Cota nas universidades: Inclusão ou retrocesso?
Enviada em 30/11/2020
A Constituição Federal de 1988 assegura o direito à educação para todos os brasileiros. Entretanto, este direito não está presente na realidade de muitas pessoas, em maioria negros, indígenas e baixa renda, que encontram dificuldades no acesso às universidades públicas. Sendo assim, o ingresso ao ensino superior se torna desigual na sociedade, no entanto as cotas representam uma inclusão na atividade acadêmica para as minorias sociais.
Primordialmente, nota-se que em 1888 foi sancionada a Lei Áurea, que aboliu a escravidão no Brasil, o país foi o último do continente americano a reconhecer o regime escravocrata como ilegal. Além disso, desde o período pré-colonial, iniciado em 1500, os povos indígenas vem sofrendo um processo de desvalorização cultural, desapropriação de terras e não reconhecimento enquanto civis, logo, tanto os povos nativos, quanto os negros, historicamente vem sofrendo discriminação social, além de não terem seus direitos garantidos pela atuação do Estado, que não promoveu políticas públicas de inserção social, por exemplo o acesso à universidade, em que essas minorias não são representativas em termos quantitativos.
Ademais, observa-se que há uma disparidade em relação à qualidade de ensino oferecida entre as escolas públicas e particulares. Desse modo, segundo Paulo Freire, educador, “Se a educação sozinha não transforma a sociedade, sem ela tampouco a sociedade muda”, isto é, a diferença qualitativa na educação oferecida em colégios particulares favorece alunos de renda média e alta a entrarem no ensino superior público, enquanto os de renda baixa possuem impasses durante esse processo, ou seja, a falta de inclusão nas universidades intensifica a desigualdade social no país.

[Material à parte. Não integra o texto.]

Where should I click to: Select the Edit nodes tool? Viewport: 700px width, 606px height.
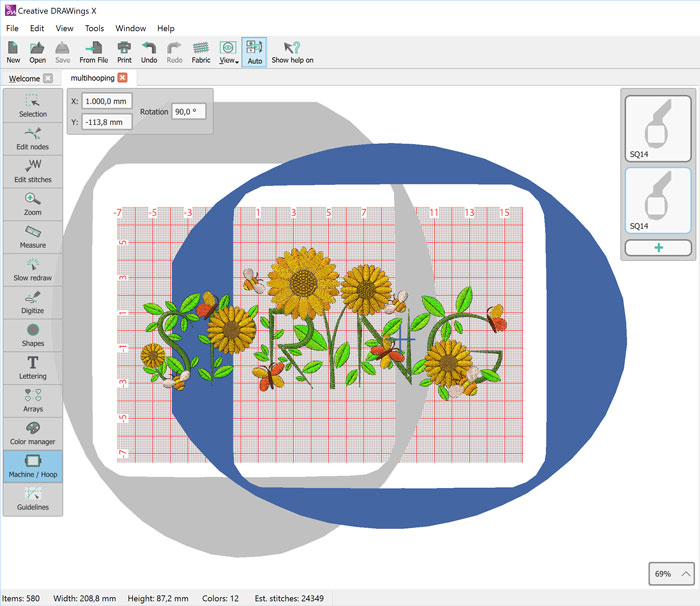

Portanto, a fim de diminuir as disparidades sociais no Brasil, urge que o Estado promova a garantia de ações afirmativas, como as cotas raciais e sociais, nas universidades públicas, por meio da reserva de 50% das vagas de todos os cursos disponíveis pela reformulação do ingresso ao ensino superior, assim colocando os direitos constitucionais em prática.